O Palácio do Planalto recebeu um banho de água fria com a divulgação dos novos dados do instituto Real Time Big Data. Segundo o levantamento nacional, a desaprovação ao trabalho do presidente Luiz Inácio Lula da Silva atingiu a marca psicológica de 50%, enquanto a aprovação caiu para 43%. Outros 7% dos entrevistados não souberam ou não quiseram responder. Os números acendem o sinal de alerta máximo nos bastidores do Governo Federal, evidenciando o desgaste profundo de uma gestão que perdeu a capacidade de dialogar com o eleitor de centro e com a classe média produtiva.

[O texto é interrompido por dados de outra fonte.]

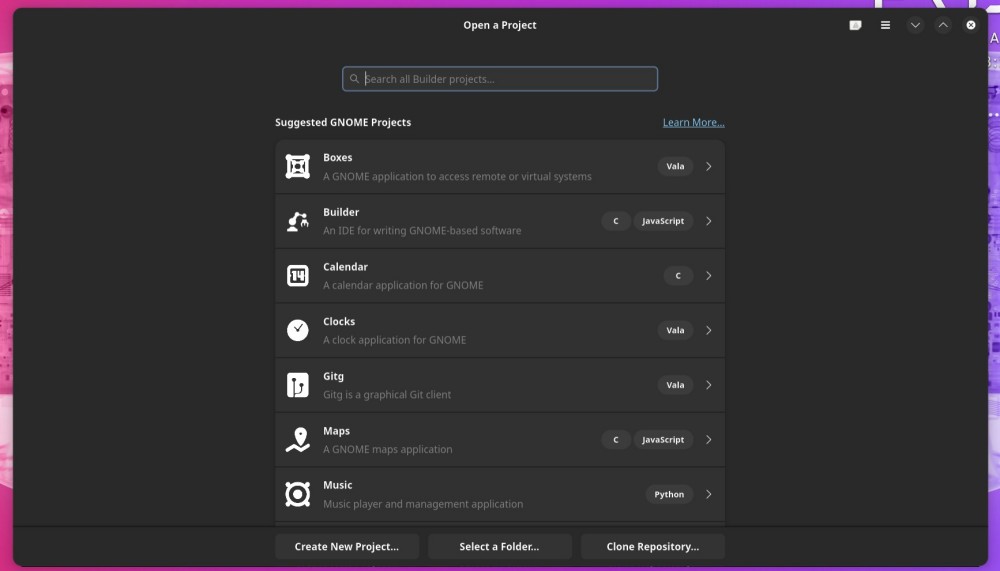Click the Music speaker icon

pos(298,494)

Analistas políticos apontam que a barreira dos 50% de rejeição funciona como um divisor de águas e um indicador de isolamento político. O derretimento da popularidade do petista está diretamente atrelado à percepção de piora na economia real — marcada pelo encarecimento da cesta básica, o aumento de impostos e iniciativas populistas, como a PEC do fim da escala 6×1, que assustam o setor de comércio e serviços. Além disso, a recente e desastrosa paralisia do governo na área de segurança pública, contrastada com a atuação cirúrgica da oposição conservadora no cenário internacional, sepultou de vez a narrativa de eficiência que a propaganda oficial tenta vender.
Registrada no TSE sob o protocolo BR-05864/2026, a pesquisa do Instituto Real Time Big Data ouviu 2.000 entrevistados nos dias 29 e 30 de maio. A margem de erro é de dois pontos percentuais, para cima ou para baixo, com grau de confiança de 95%.